The data =

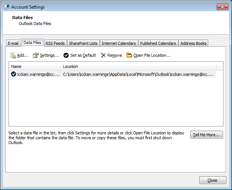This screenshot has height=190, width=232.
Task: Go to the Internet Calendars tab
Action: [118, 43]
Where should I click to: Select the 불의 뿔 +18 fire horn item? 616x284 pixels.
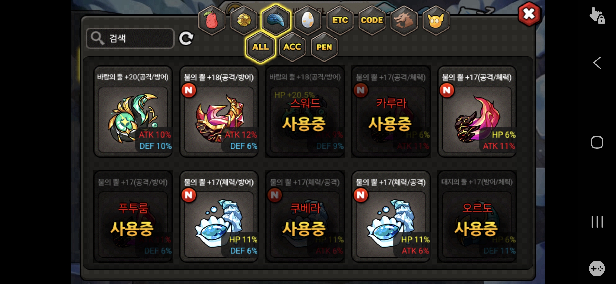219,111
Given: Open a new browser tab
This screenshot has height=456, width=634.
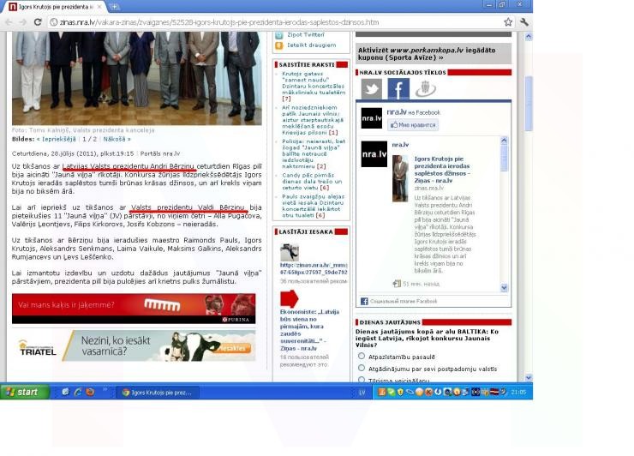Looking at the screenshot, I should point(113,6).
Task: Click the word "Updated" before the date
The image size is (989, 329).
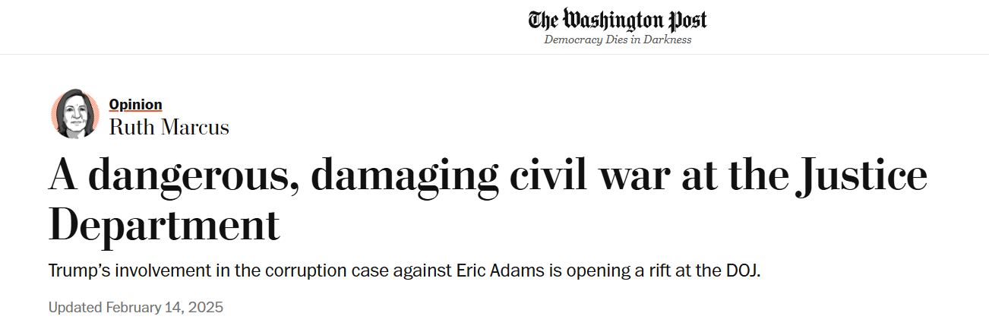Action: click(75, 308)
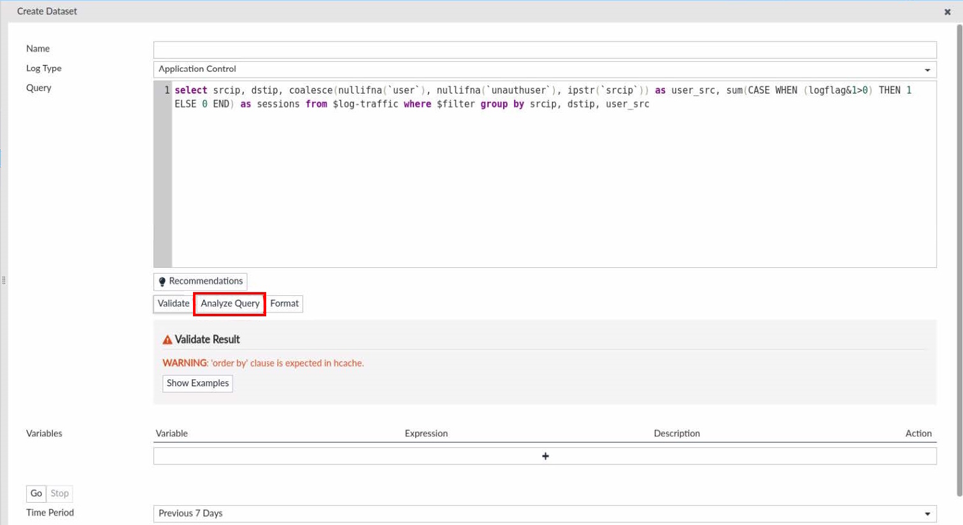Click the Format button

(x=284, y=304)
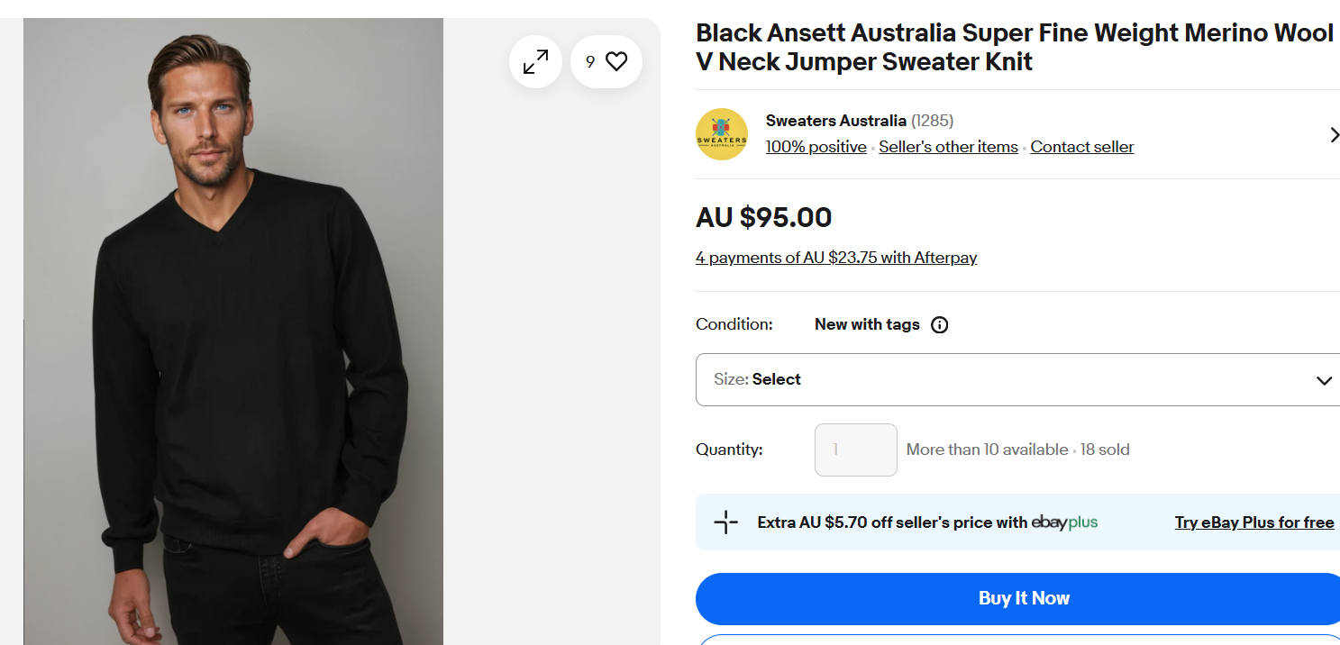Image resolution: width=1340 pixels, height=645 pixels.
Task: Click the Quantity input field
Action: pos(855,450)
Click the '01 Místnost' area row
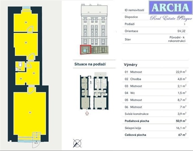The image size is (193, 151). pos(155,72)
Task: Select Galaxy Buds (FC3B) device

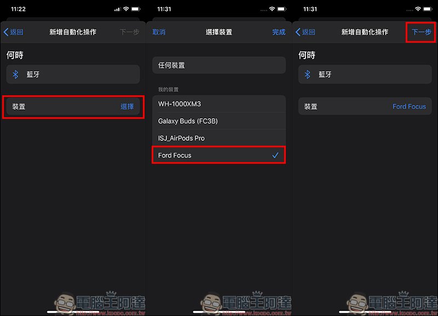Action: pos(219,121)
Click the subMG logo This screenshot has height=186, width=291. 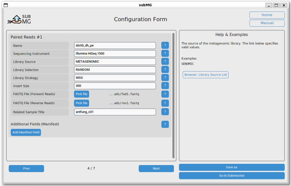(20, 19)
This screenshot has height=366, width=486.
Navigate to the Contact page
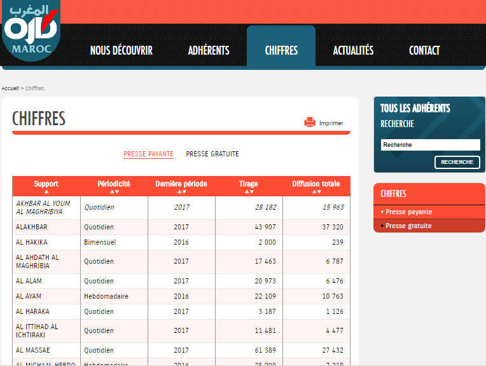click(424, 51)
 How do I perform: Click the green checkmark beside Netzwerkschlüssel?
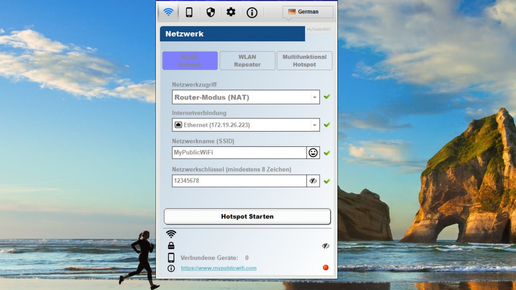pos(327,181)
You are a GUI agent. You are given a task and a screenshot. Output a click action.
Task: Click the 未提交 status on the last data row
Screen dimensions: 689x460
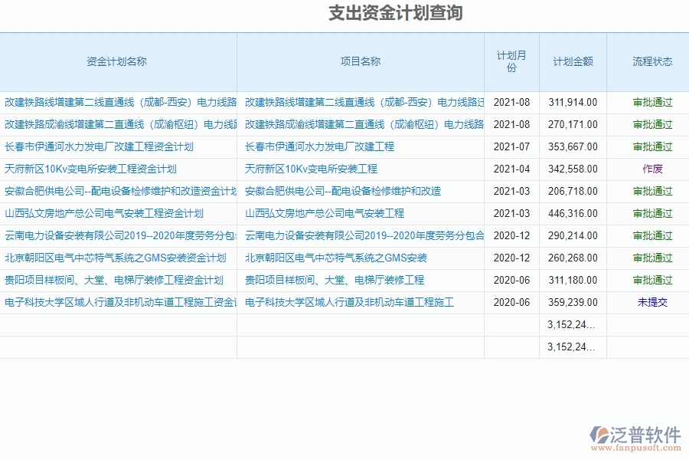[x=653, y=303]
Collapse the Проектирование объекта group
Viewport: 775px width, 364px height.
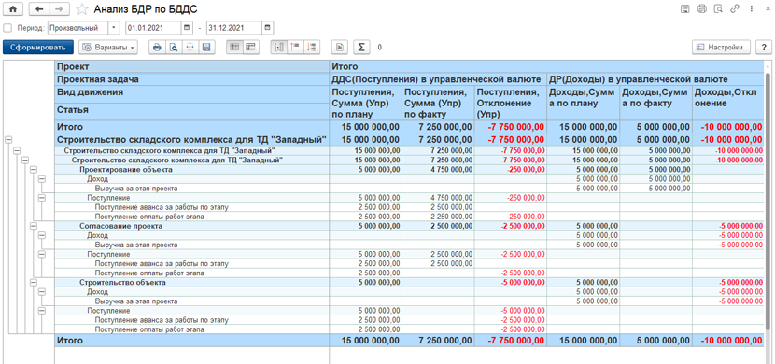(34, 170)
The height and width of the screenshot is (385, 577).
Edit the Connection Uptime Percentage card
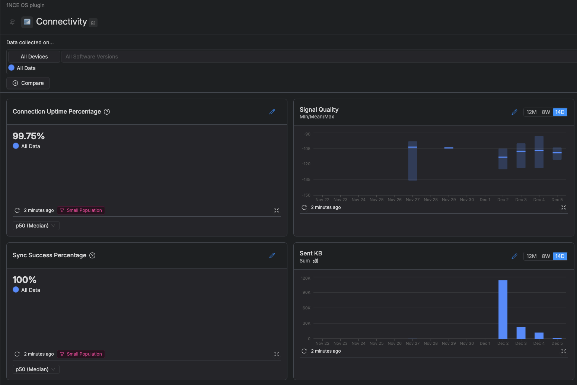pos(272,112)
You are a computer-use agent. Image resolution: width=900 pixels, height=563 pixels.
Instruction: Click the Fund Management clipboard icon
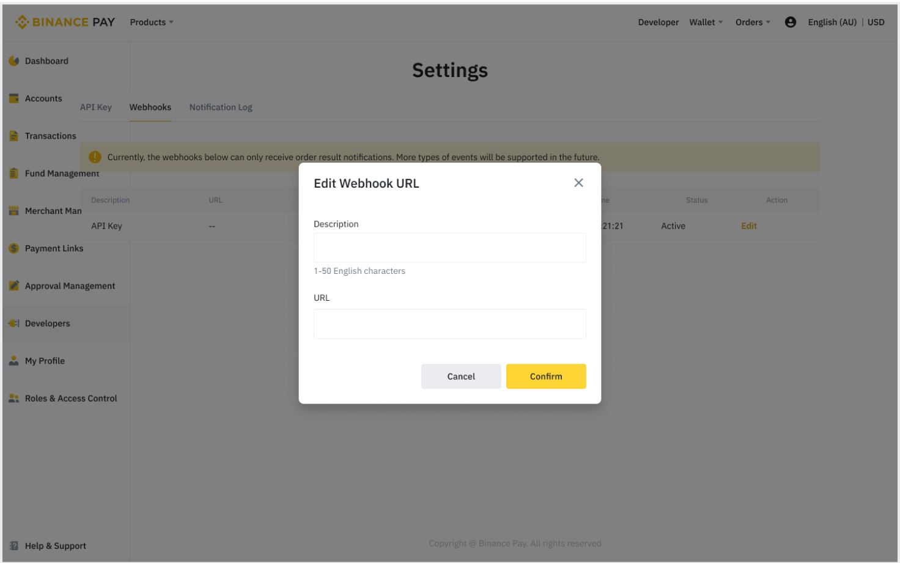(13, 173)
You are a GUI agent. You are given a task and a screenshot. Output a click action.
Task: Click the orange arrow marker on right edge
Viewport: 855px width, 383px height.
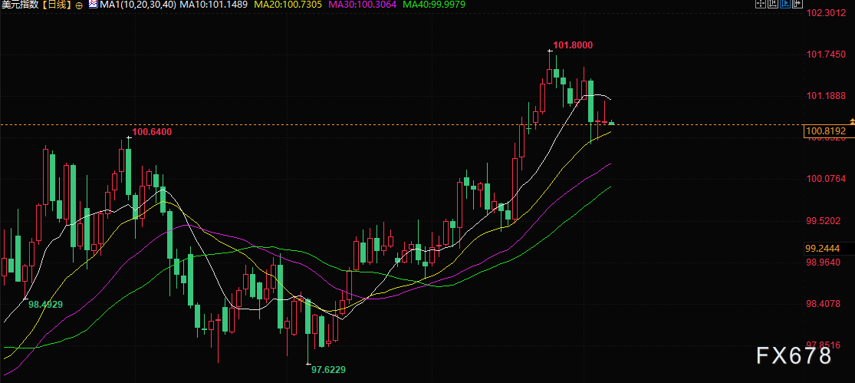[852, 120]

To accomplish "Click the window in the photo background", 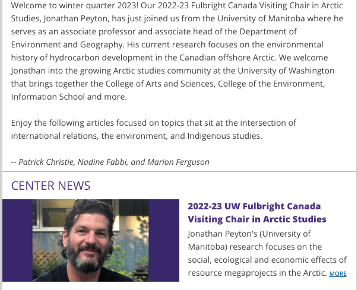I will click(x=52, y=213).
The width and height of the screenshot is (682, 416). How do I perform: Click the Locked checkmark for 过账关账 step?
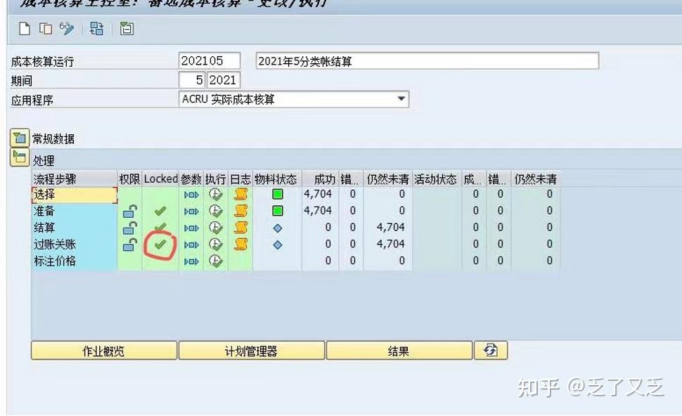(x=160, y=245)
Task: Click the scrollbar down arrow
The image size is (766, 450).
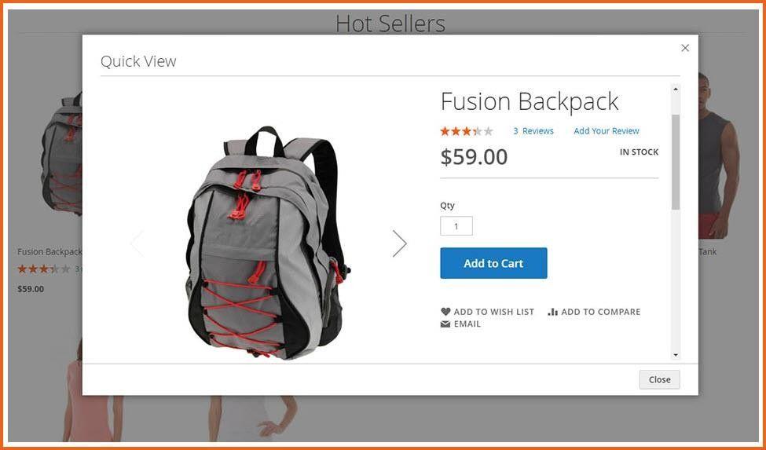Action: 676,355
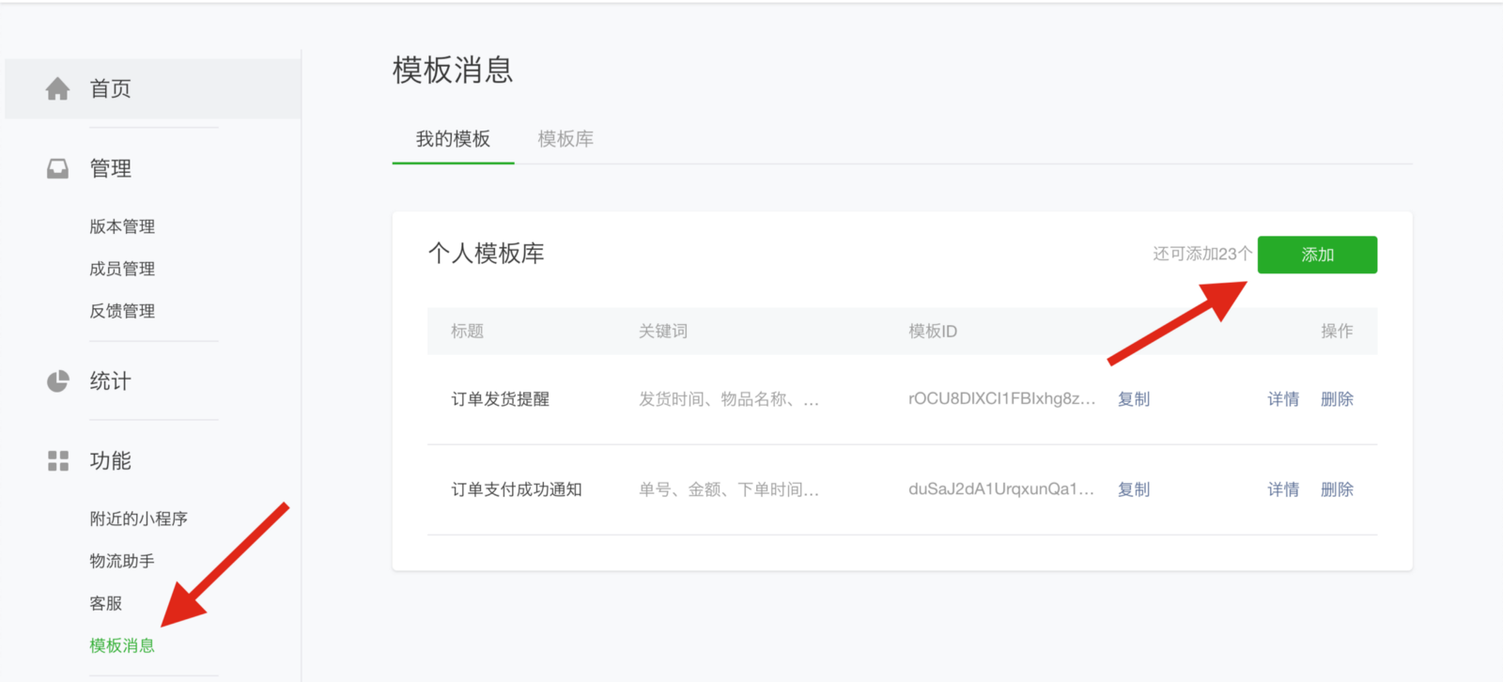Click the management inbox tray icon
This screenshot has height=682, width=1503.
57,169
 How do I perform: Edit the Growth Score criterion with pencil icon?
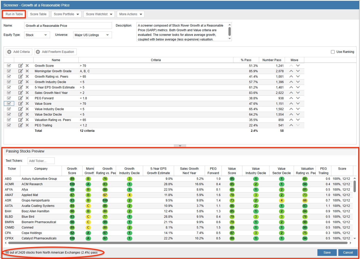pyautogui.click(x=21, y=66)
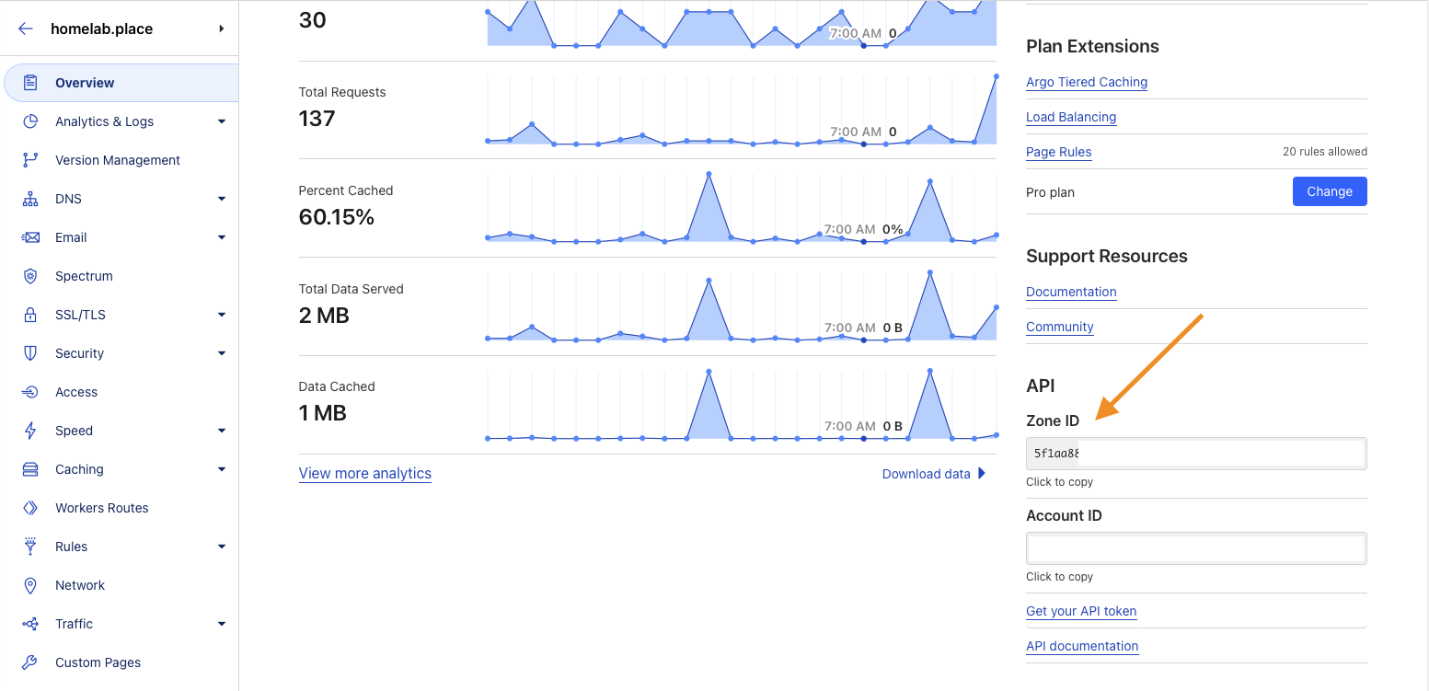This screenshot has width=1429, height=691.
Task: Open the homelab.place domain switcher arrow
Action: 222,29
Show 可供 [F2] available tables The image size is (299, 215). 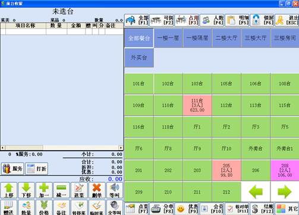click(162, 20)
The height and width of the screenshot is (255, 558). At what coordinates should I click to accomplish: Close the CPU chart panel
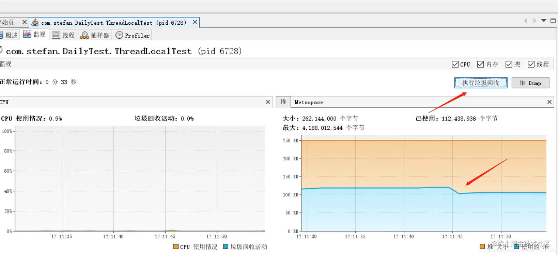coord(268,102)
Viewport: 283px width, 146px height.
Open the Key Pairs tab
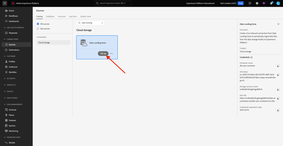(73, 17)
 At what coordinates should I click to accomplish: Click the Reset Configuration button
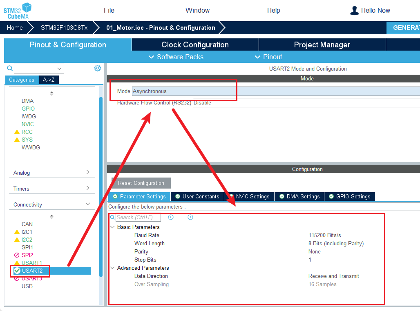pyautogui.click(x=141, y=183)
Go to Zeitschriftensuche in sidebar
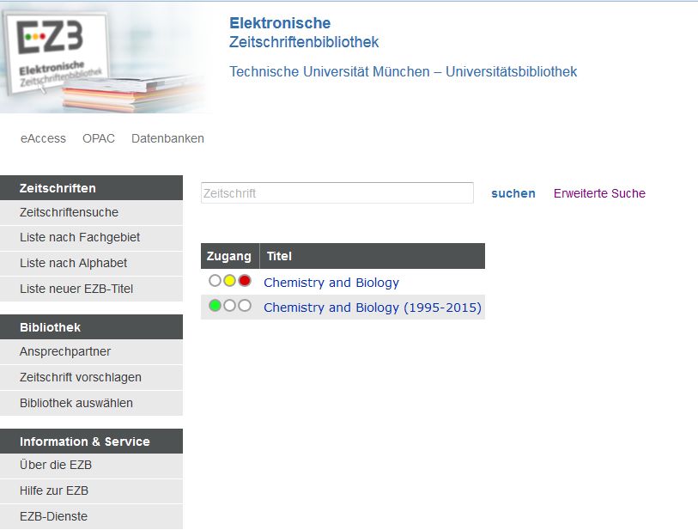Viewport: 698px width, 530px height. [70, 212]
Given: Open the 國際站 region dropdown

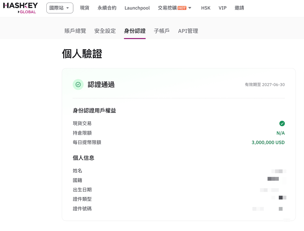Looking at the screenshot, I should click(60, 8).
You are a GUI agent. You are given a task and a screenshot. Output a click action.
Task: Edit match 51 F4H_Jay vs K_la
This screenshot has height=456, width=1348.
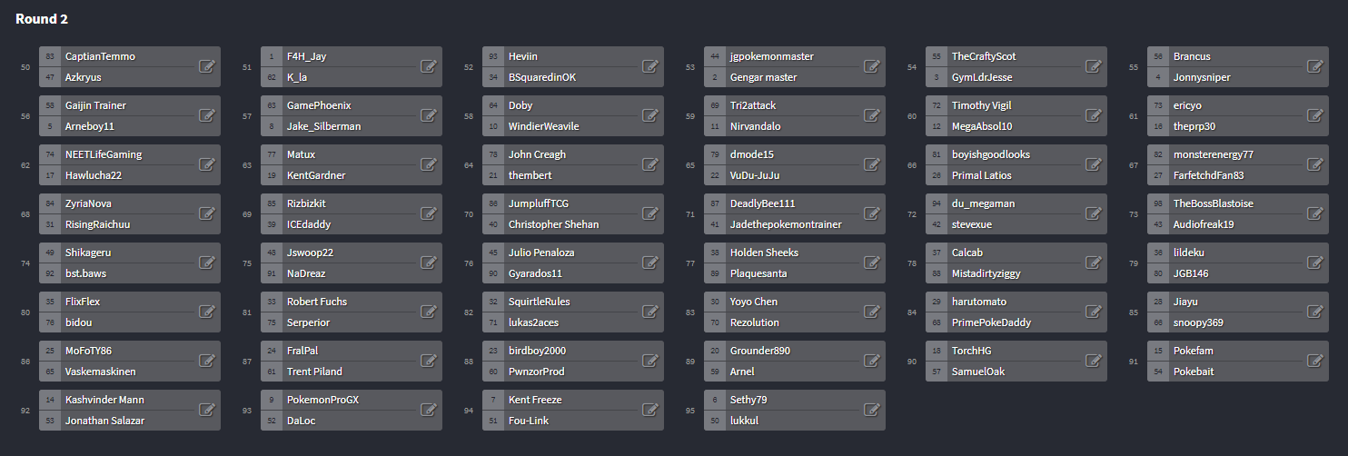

Problem to solve = Reproduce the lines above beginning at the line that contains "Task: Click the 未提交" and ending at the line that contains "You are a computer-use". No pictures.

Solved problem =
Task: Click the 未提交 status on the last data row
Screen dimensions: 689x460
[x=653, y=303]
Collapse the Проектирование объекта group
Viewport: 775px width, 364px height.
(34, 170)
The height and width of the screenshot is (385, 577).
Edit the Connection Uptime Percentage card
pos(272,112)
You are a computer-use agent. Image resolution: width=900 pixels, height=563 pixels.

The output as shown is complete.